Fallacies of Distributed Computing Explained (2006) [pdf]

gwbas1c · on July 11, 2018

I think we need to add a fallacy about serialization and protocol changes, but I'm not sure how to summarize it in a simple sentence.

Specifically, "magic" serializers often have problems interoperating with different languages; or with different versions of a protocol.

I've come across serious problems where:

- An application's deserializer can't handle a new value included in a new version of a protocol, and thus crashes.

- A server needs to forward part of a serialized object unmodified to another server. It strips out unrecognized values, thus requiring that we upgrade all three pieces of software instead of only two.

- A server's serializer is so rigid that we can't add xml tags / attributes without lots of involvement with the team that works on the server; even though there's no real reason for them to be involved in all the details

EdSharkey · on July 11, 2018

I share your frustrations.

I am enamored with serialization libaries like Protocol Buffers that schematize data in its unmarshaled form and strip the symbols from the data in its marshaled form. By representing properties of the data with codes, one is free to add/rename properties (but not remove) from the schema over time. Different versions of the schema can successfully marshal and unmarshal the same data as long as codes (and semantics of what the codes represent) never change. It's a very forwards/backwards-compatible way of working with data as long with you can handle managing semantics over time.

By contrast, schema languages like JSON Schema or XML Schema may be more expressive about target language constraints than something like Protocol Buffers, but they often suffer from the brittleness of the "messages I consider correct must be considered correct by you in precisely the same way"-problem when their messages move over the wire.

mmt · on July 12, 2018

I don't recall seeing this explanation before, though I'm pretty sure I've read a version of it.
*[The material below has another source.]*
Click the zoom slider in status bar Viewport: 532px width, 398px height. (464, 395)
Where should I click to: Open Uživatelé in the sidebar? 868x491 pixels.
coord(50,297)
What I noticed immediately was what I felt was something missing in explanation of fallacy #1 (The network is reliable), something I predicted decades ago when the network gear salesmen first came around to try and convince us to replace our aging concentrators (multiport hubs) with fancy new switches: losing the backpressure mechanism of collisions would lead to bandwidth-related failures.

The article's explanation mentions the reliablity of modern switches but makes a fairly shallow dismissal of this by referencing things like pulled power cords but spends most of the text actually talking about WAN reliability.
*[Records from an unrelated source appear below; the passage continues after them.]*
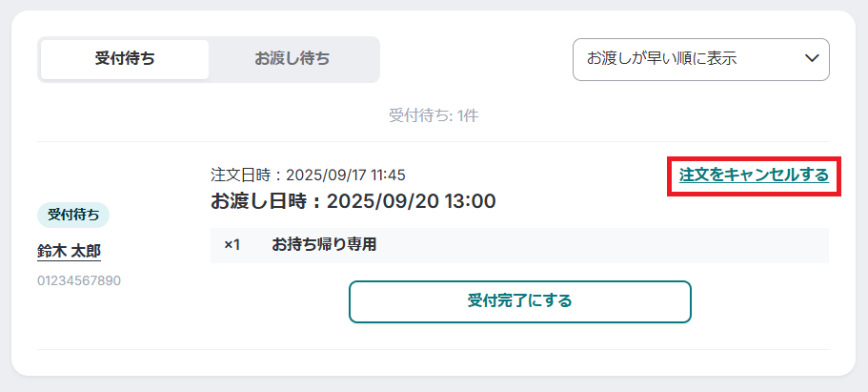
Task: Click the 受付完了にする button
Action: 520,301
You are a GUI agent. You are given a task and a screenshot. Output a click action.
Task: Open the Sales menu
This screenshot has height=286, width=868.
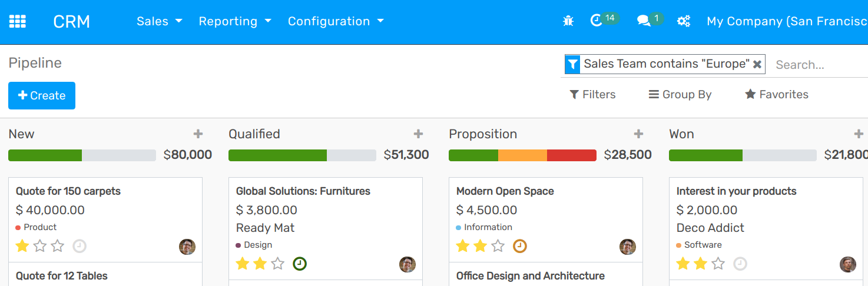pyautogui.click(x=159, y=21)
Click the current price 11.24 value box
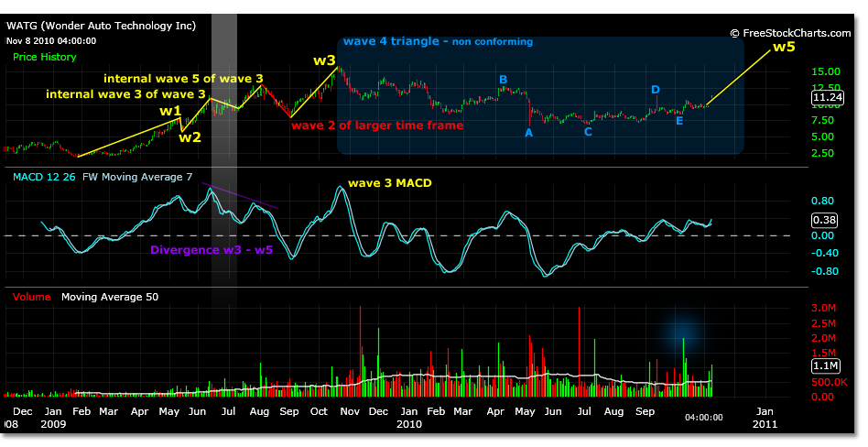Image resolution: width=868 pixels, height=447 pixels. 830,95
What I've seen in practice is, including with (maybe even especially with) distributed computing environments, is the scenario I proposed to the salesperson way back when: What happens when two servers send data out of their network ports at full line speed (100Mb/s) each, at the same time, for a total of 200Mb/s, to another server's network port that can only receive 100Mb/s?

Of course, once the switch's buffer fills up, half the packets get dropped, and it's not practically deterministic which half. In a distribute environment, where the number of sources greater than 2 and the number of sinks is greater than 1, it gets even less so and often more intermittent.